But that's not really what's on my mind right now. Eric is. I miss him. It doesn't feel right to not be with him and call him mine. But I promised myself I wouldn't go crawling back to him. I'm stronger than that, so instead, I just keep everything inside.

I think last night was easier since it hadn't quite sunk in, but let me tell you, this morning when Eric woke us up and he didn't even look at me, it hit me like a truck.

I'm the one person Eric had actually let in and gained his trust, but I broke his heart. I didn't mean to, Eric just has too much hate and pain that sometimes, he's blinded by it.

The slightest things make him mad to the point where the only thing in his head is either revenge or alcohol. He has so much pain from his past that he doesn't know how to act when anyone loves him or shows the slightest bit compassion. Eric just needs to let go. Let go of it all and restart. But of course he's too stubborn to do that so until he figures it out, I don't want to be around him.

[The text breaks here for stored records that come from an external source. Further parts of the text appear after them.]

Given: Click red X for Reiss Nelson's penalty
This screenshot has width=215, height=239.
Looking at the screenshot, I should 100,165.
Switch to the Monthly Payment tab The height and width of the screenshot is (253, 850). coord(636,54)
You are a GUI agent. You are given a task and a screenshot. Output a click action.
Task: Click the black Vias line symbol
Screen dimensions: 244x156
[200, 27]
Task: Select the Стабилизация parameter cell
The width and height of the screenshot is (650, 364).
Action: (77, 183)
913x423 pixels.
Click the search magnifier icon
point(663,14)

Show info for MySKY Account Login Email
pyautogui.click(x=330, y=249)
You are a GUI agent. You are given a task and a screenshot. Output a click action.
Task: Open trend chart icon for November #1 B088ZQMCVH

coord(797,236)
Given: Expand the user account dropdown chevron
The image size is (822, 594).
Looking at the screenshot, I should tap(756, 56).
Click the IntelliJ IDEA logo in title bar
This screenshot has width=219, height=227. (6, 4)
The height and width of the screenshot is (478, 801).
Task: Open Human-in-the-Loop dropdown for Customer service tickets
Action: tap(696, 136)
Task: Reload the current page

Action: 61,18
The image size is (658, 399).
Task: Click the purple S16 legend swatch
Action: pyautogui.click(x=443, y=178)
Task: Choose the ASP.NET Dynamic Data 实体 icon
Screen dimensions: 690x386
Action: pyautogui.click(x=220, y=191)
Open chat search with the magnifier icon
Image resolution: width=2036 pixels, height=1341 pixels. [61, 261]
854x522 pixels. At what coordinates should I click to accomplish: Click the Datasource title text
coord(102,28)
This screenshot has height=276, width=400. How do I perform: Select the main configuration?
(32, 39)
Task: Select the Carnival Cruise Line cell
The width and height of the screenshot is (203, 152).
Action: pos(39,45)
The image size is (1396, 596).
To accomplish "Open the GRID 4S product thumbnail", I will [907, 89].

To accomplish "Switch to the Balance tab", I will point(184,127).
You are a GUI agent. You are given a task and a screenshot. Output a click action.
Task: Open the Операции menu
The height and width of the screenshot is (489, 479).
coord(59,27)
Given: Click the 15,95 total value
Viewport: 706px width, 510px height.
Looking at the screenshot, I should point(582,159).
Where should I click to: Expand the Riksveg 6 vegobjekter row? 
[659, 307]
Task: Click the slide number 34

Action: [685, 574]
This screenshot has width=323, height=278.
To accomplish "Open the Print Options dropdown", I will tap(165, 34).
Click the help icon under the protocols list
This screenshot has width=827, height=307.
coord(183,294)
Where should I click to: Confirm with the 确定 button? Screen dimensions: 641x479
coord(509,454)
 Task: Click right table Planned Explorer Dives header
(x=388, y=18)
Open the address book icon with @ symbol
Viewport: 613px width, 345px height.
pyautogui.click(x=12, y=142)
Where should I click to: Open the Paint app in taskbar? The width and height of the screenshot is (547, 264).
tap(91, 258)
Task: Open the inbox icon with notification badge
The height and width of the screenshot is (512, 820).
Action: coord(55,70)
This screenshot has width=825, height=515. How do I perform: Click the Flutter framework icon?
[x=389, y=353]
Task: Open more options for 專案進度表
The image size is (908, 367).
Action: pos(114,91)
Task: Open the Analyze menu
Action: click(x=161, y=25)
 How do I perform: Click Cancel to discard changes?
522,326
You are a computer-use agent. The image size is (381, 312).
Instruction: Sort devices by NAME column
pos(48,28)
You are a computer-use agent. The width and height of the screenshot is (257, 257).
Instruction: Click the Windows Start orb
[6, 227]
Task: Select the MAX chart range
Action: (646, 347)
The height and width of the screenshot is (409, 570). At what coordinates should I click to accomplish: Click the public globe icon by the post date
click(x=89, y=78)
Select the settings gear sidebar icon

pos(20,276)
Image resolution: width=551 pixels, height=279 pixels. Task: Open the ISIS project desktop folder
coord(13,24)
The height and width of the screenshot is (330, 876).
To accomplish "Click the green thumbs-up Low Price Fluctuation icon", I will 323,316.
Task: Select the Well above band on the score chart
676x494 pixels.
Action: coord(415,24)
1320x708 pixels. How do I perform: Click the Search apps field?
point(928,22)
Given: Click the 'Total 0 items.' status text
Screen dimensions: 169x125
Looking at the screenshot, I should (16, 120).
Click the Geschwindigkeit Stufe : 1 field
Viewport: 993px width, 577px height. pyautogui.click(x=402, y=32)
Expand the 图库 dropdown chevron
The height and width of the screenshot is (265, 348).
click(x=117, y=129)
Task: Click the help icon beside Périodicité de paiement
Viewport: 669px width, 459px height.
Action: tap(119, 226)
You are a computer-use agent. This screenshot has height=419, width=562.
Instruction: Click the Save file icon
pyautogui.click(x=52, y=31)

Four called me into the room and I sat in the familiar cold, metal chair, ready to face my fears for the third time. "Ready?" He asked. I nodded and was soon consumed by the darkness of my fears.

I opened my eyes to a dark room. Snakes. My heartbeat picked up as I felt one slither across my legs. I knew what I had to do so I waited. A screamed escaped my mouth when a sharp pain shot through my left leg. I didn't fight back though. I waited for the perfect moment. Finally, something started to slither across my face and when the middle of the snake reached my chin, I bit down. Hard. Soon I was in a desert.

We are all on the bus but something was different this time. I took a good look around and realized what. Not only is Eric here, but so is Four. Why is Four here? I barely know him.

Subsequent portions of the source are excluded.